• [Record extracts]
====

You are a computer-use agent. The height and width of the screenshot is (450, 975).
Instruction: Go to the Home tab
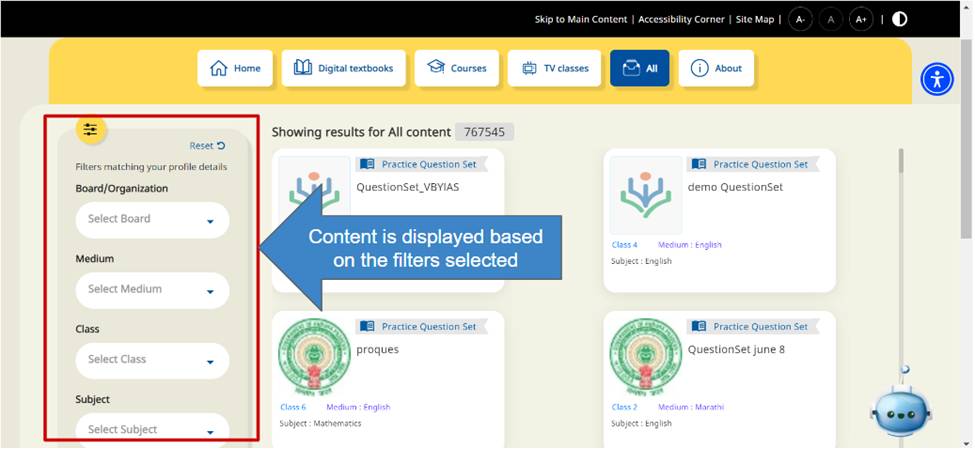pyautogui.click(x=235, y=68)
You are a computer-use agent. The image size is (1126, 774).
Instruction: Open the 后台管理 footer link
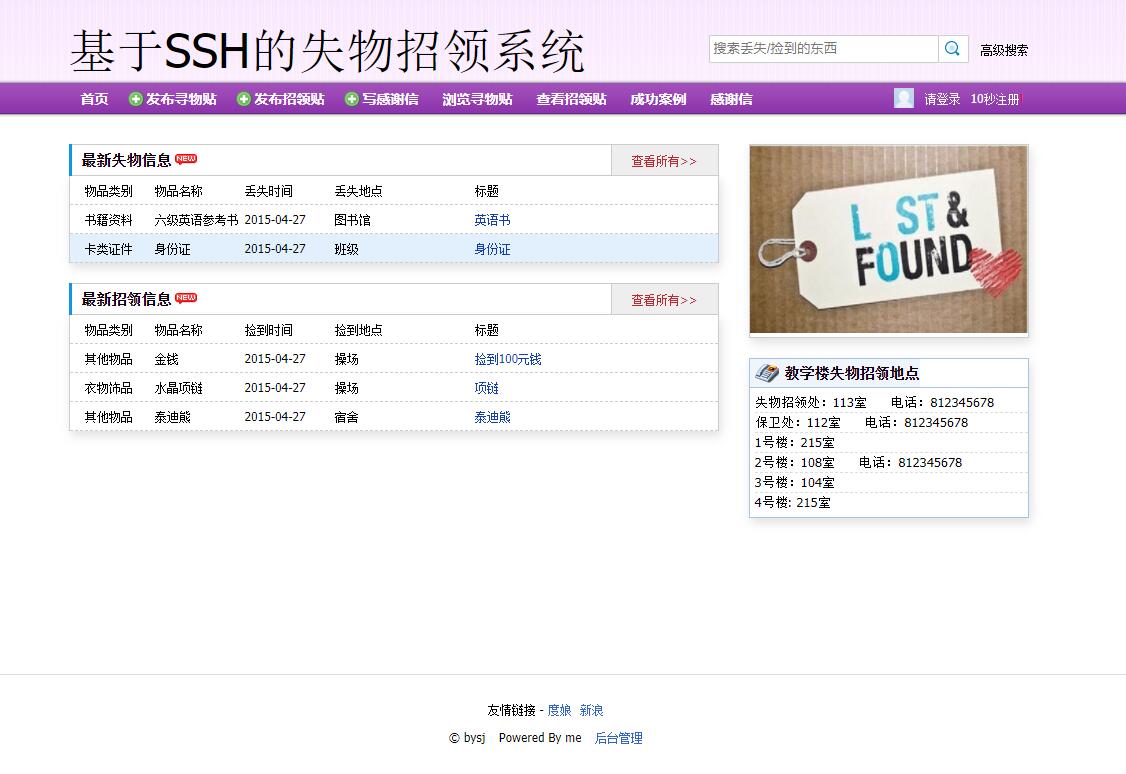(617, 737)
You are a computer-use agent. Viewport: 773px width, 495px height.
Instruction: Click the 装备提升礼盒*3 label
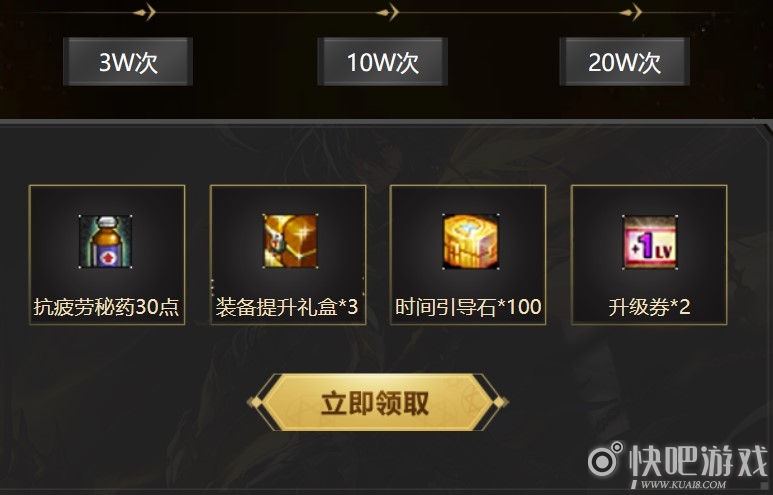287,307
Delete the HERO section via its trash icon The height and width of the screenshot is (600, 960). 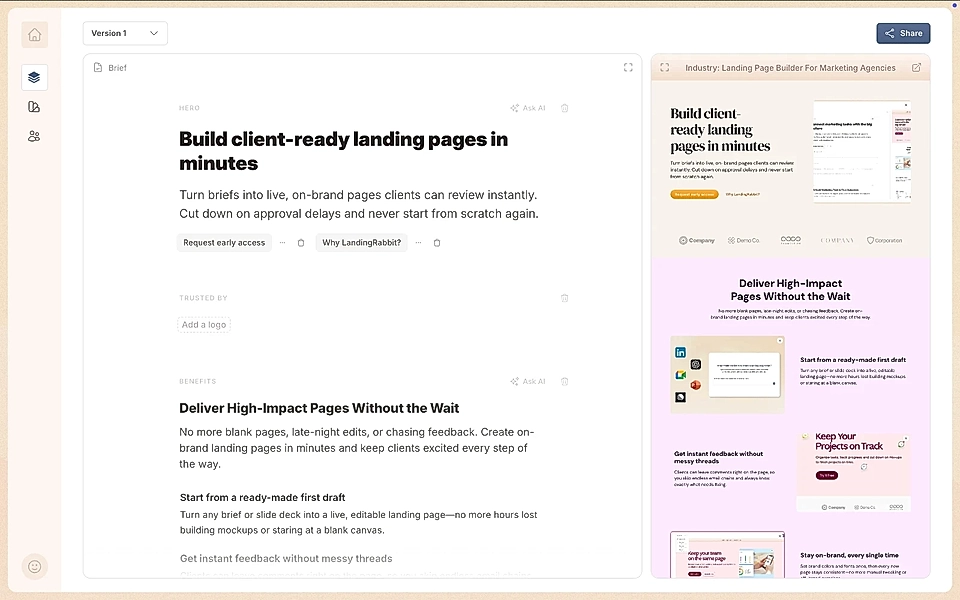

====

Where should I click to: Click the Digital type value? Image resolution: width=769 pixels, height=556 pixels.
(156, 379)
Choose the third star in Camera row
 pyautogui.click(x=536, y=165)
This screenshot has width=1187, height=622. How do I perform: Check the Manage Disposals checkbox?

====

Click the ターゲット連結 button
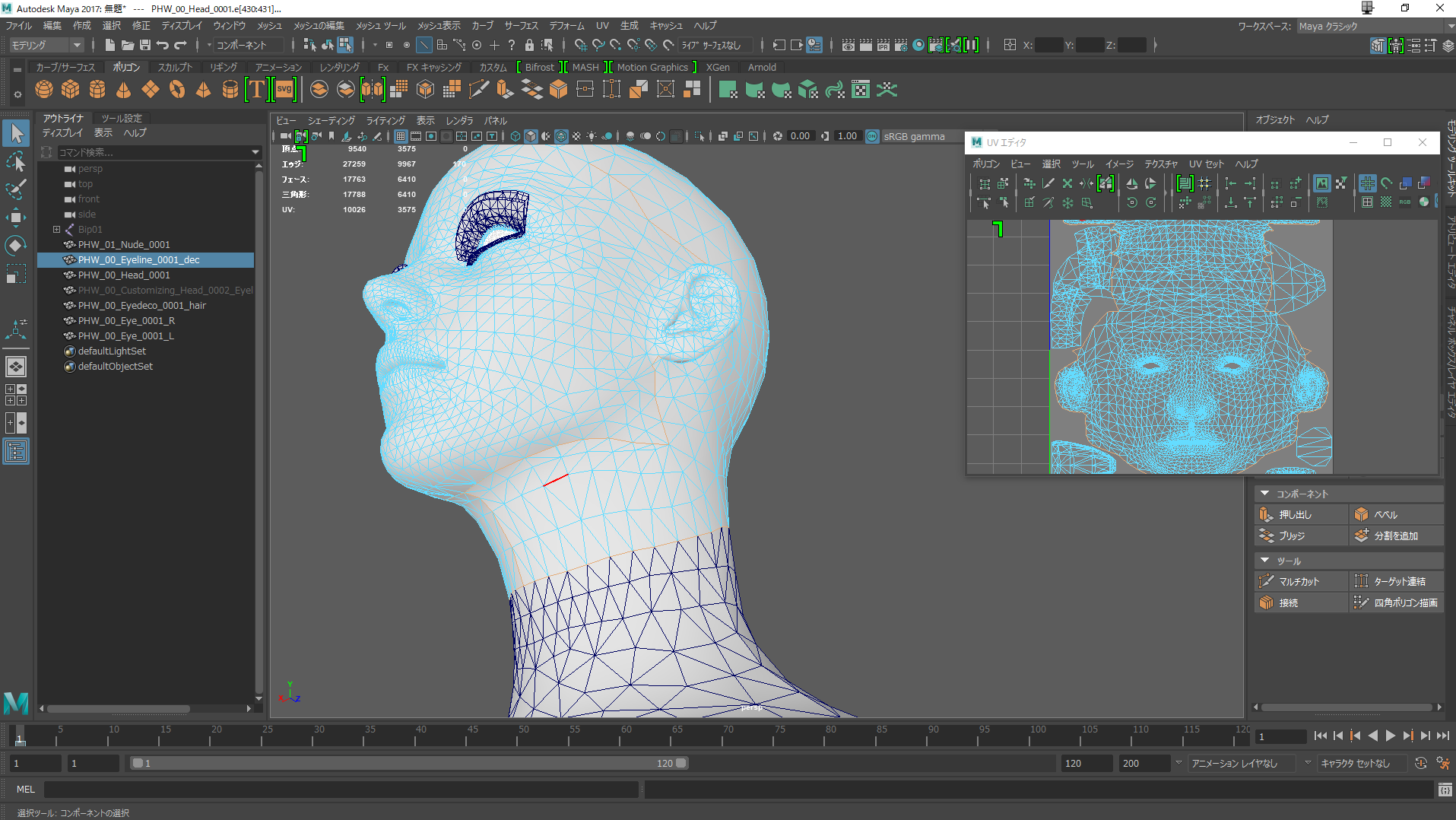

====

• [Task to complete]
Looking at the listing above, how many of its lines contain the string "agent"? Give the number alone.

• [Response area]
3